- What to do -
Please count the lines in the data below that hold the word "logo", and give only the number.

Dataset entries:
►

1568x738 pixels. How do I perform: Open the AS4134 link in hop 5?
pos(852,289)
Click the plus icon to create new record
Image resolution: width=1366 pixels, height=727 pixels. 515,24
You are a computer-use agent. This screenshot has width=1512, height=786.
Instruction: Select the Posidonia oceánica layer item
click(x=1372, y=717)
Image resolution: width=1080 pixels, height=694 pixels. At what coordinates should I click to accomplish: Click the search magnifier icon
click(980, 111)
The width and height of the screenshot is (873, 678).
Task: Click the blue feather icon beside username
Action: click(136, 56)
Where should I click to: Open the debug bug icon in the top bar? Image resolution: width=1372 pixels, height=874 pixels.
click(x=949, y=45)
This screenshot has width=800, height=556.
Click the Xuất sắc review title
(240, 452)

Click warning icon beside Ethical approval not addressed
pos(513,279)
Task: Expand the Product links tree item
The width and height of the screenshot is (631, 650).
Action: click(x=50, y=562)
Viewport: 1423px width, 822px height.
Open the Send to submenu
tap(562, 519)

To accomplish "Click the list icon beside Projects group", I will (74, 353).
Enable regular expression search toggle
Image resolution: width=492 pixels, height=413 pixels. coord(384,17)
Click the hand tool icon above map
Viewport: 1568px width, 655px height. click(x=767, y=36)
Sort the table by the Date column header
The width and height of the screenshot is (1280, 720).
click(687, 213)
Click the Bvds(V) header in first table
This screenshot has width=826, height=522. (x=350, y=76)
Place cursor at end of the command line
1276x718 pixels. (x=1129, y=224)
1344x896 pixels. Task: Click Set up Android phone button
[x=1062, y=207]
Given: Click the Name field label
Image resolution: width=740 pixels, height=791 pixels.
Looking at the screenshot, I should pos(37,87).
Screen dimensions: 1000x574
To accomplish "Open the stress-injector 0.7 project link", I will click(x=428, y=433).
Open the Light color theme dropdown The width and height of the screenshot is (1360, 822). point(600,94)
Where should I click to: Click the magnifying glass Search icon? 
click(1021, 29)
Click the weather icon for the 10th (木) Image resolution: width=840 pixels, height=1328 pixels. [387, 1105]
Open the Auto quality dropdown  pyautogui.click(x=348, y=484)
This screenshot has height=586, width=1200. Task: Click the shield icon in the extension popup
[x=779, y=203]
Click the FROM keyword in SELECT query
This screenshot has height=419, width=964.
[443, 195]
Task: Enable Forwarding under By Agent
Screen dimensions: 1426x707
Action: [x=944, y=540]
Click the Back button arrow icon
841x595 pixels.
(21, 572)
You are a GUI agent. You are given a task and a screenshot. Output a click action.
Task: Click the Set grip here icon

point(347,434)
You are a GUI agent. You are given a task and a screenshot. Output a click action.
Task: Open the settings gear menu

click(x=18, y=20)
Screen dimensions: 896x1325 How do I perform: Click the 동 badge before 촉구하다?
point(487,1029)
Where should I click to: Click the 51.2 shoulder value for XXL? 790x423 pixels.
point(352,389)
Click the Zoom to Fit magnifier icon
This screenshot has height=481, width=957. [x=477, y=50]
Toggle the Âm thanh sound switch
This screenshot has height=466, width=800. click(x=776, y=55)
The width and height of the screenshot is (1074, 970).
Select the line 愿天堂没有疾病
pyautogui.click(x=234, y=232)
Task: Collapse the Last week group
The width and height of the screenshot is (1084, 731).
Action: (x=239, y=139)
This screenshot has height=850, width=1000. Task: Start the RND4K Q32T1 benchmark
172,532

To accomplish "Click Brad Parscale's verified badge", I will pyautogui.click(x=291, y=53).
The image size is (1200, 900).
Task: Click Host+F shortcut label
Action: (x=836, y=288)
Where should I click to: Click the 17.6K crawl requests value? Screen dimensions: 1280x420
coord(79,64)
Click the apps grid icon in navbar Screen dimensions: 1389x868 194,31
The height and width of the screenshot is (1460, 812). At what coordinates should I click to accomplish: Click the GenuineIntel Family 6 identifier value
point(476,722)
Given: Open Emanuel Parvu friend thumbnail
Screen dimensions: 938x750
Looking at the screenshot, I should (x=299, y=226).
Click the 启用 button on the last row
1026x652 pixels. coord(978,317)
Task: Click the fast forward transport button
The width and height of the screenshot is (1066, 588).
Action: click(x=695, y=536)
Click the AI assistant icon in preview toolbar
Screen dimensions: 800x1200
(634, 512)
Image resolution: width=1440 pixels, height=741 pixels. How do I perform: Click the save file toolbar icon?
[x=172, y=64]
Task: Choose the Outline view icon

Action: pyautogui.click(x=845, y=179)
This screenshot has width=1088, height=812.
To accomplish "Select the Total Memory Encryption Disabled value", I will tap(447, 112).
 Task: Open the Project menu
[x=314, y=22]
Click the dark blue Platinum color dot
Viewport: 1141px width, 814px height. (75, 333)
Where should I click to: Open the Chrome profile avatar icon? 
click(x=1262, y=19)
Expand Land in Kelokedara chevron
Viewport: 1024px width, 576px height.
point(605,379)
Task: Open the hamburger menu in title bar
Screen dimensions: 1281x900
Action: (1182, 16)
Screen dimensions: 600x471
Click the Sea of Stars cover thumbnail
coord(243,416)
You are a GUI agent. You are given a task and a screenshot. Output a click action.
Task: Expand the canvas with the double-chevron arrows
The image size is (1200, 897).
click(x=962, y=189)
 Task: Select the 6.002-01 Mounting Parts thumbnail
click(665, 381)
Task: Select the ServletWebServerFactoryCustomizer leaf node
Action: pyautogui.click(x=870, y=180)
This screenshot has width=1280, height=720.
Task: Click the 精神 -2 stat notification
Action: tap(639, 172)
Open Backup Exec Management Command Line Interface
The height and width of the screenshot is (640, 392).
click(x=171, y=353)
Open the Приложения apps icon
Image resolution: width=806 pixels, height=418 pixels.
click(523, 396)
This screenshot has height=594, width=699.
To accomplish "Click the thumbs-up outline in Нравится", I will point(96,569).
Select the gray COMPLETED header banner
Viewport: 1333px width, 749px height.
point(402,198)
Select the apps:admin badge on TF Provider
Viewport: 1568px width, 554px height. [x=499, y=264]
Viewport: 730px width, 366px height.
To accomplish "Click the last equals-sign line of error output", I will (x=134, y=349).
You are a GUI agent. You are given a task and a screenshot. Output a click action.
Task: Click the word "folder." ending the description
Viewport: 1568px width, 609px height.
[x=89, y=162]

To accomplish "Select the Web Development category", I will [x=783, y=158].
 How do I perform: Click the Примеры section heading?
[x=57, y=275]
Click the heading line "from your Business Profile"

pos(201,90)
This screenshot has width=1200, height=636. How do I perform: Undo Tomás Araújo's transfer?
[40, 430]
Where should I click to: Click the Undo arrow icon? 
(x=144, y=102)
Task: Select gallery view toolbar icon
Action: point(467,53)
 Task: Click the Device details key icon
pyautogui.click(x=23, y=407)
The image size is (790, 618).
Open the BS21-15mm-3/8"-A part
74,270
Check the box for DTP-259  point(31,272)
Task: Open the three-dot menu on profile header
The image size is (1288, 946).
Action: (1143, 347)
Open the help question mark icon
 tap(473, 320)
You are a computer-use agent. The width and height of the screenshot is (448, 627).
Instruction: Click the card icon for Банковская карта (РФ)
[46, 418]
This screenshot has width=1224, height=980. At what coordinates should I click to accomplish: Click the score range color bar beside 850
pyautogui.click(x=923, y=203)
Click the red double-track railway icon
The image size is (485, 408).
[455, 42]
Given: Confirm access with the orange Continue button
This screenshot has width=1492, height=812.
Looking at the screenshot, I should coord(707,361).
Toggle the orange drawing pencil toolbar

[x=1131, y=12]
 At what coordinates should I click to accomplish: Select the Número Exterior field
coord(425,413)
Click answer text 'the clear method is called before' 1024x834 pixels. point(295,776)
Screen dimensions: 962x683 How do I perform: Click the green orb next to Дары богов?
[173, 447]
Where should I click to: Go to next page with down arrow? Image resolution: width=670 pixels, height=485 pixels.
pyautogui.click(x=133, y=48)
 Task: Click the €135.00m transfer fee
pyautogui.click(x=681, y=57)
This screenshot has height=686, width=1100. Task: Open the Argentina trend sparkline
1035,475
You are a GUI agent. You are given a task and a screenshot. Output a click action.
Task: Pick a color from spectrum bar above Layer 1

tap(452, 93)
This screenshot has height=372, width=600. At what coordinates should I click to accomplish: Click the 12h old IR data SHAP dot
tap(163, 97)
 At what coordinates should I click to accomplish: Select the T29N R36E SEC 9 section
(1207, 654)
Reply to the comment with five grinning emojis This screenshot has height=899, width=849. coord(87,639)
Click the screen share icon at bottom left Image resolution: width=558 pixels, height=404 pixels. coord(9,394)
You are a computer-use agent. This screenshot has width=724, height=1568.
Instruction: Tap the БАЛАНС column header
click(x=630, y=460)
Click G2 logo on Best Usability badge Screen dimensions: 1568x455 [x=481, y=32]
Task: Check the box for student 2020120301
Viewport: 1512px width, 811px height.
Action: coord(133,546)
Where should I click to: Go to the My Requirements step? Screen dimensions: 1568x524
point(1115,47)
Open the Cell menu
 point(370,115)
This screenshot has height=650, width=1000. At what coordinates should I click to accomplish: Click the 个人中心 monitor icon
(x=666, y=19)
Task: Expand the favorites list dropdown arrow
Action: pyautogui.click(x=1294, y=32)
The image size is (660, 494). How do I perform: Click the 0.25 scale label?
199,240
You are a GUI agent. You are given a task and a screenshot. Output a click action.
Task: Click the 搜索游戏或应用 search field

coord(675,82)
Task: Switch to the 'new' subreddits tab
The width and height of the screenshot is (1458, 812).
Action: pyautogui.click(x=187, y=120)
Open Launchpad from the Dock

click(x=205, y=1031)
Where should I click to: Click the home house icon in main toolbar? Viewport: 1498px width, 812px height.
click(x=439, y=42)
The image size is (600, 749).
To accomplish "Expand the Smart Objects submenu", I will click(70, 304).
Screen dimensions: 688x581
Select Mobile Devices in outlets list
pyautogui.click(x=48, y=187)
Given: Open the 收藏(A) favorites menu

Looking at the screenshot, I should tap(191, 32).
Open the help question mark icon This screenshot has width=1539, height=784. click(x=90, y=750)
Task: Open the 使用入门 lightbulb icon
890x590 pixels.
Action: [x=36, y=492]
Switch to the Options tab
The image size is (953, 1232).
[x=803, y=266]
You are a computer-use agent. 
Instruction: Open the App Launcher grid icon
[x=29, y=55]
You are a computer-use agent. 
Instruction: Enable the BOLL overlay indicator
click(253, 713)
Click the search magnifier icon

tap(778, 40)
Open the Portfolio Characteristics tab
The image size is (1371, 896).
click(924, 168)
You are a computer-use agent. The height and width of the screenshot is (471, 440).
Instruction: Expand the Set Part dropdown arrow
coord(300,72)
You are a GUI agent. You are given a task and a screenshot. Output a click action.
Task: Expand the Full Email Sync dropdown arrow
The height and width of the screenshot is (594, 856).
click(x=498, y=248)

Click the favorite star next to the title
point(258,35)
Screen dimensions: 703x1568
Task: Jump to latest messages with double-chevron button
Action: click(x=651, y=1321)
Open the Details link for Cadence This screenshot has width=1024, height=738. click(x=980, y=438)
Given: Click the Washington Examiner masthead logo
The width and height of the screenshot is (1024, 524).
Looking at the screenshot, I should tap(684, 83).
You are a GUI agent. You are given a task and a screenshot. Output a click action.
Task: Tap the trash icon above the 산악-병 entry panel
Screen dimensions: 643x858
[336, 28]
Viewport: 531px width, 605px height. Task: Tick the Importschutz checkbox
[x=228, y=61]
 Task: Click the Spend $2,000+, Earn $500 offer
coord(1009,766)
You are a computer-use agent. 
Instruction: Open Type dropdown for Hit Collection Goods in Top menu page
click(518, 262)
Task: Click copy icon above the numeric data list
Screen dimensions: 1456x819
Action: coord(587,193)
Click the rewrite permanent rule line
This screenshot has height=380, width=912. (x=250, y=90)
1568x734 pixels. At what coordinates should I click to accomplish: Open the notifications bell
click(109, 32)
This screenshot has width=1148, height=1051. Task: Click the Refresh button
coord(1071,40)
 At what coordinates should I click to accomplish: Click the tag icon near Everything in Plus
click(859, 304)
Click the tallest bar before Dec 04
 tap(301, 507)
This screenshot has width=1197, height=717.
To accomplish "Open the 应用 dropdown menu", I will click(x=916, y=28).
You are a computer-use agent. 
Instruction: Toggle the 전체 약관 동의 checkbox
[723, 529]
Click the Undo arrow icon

◄

- Expected output -
2